Pour le dommage immatériel, il en est tout différemment et le contour de l’évaluation est, à mes yeux, bien plus délicat à déterminer. 

En effet, l’expert ne pourra apporter des éléments de réponse que si la partie qui invoque ce poste de préjudice, souvent la partie demanderesse, présente un état financier de son préjudice, à défaut de quoi l’expert ne pourra pas l’inventer

Tout comme les préjudices pour pertes d’exploitation, ceux liés à une perte de jouissance sont particulièrement difficiles à appréhender. 

Le contour est plus flou, plus sujet à débats ce qui, évidemment, ne manque pas d’arriver. 

Face à de telles situations, l’expert commis par le juge ne pourra qu’apporter son concours en vue de préciser une durée de chantier, une durée d’impossibilité de jouir d’une terrasse, ou tout autre pièce d’une maison par exemple, etc … 

Pour des pertes d’exploitation, ce qui nécessite le plus souvent de recourir à un sapiteur comptable, encore faut-il que le dommage ne se soit pas produit peu de temps après l’ouverture de la surface commerciale. 

En effet, si estimer une perte d’exploitation liée à une période de fermeture, exemple, pour une durée de 2 ou 3 de chantiers liée au temps nécessaire pour remédier aux désordres est relativement aisé pour un expert-comptable, estimer la même perte d’exploitation pour un établissement qui, hélas, subi des dommages tels que le fermeture est inéluctable alors que l’exploitation n’a que quelques mois d’ancienneté est bien plus difficile dans l’approche. 

J’en veux pour 1er exemple ce dossier 

  • ·         un établissement commercial est victime de dommages d’une telle intensité que de manière irrévocable l’exploitation n’est pas possible durant le temps des travaux ne serait-ce qu’au regard de la sécurité des personnes. L’établissement doit donc fermer, du fait, d’une part de l’importance des dommages avérés, d’autre part, de la durée du chantier, environ 1 an, et ce, hélas, quelques mois seulement après l’ouverture.

Comment va procéder l’expert-comptable pour délimiter le périmètre de son analyse ?  

Se baser sur les 3 derniers exercices est peine perdue, tout juste a-t-on en mains 3 mois d’exploitation ?

Se baser, sur les 3 derniers exercices de l’exploitant prédécesseur ? il y aura, à mon sens à juste raison, un avocat pour décrier une telle méthodologie d’analyse délimitée par un périmètre qui ne correspond pas à la réalité.

Se baser sur le plan comptable prévisionnel ? là encore, il y aura un avocat bien avisé pour dire que ce plan n’était qu’un prévisionnel, et de démontrer qu’il était bien optimiste et qu’au surplus, rien ne permet de démontrer qu’il allait se réaliser.

● **Objectif visé**: Reproduisez mot pour mot le passage du texte sur le dommage immatériel allant de « Tout comme les » à « la surface commerciale. ».

● **Données fournies**:

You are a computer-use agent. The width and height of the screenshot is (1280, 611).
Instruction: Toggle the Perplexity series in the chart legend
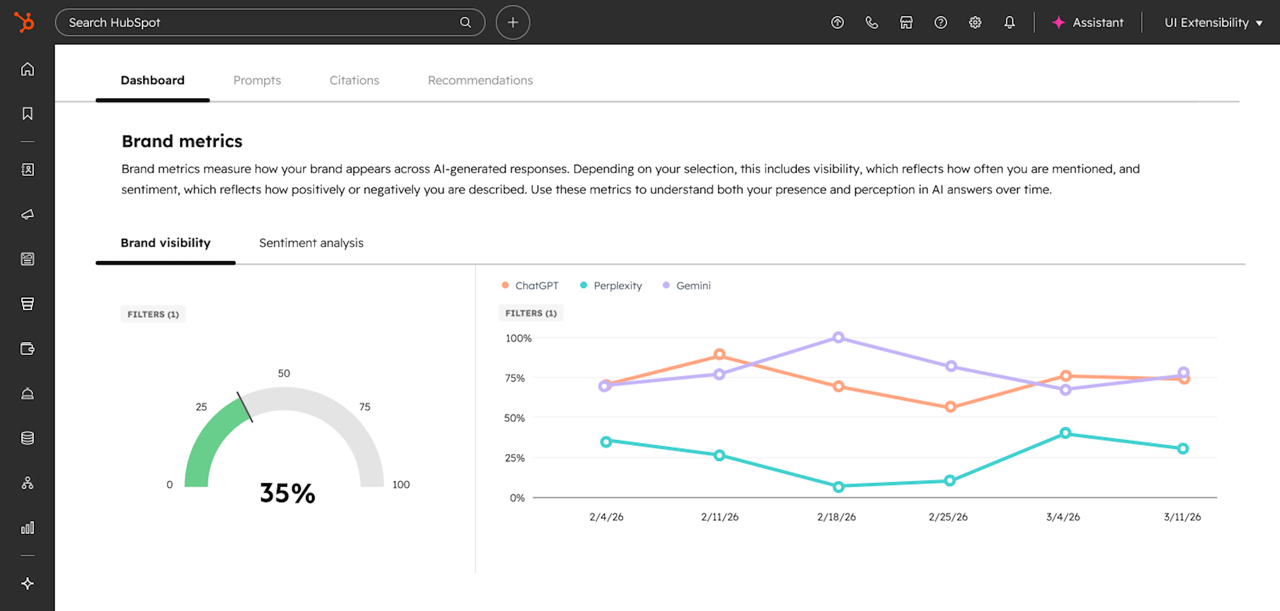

● **Résultat obtenu**:
Tout comme les préjudices pour pertes d’exploitation, ceux liés à une perte de jouissance sont particulièrement difficiles à appréhender. 

Le contour est plus flou, plus sujet à débats ce qui, évidemment, ne manque pas d’arriver. 

Face à de telles situations, l’expert commis par le juge ne pourra qu’apporter son concours en vue de préciser une durée de chantier, une durée d’impossibilité de jouir d’une terrasse, ou tout autre pièce d’une maison par exemple, etc … 

Pour des pertes d’exploitation, ce qui nécessite le plus souvent de recourir à un sapiteur comptable, encore faut-il que le dommage ne se soit pas produit peu de temps après l’ouverture de la surface commerciale.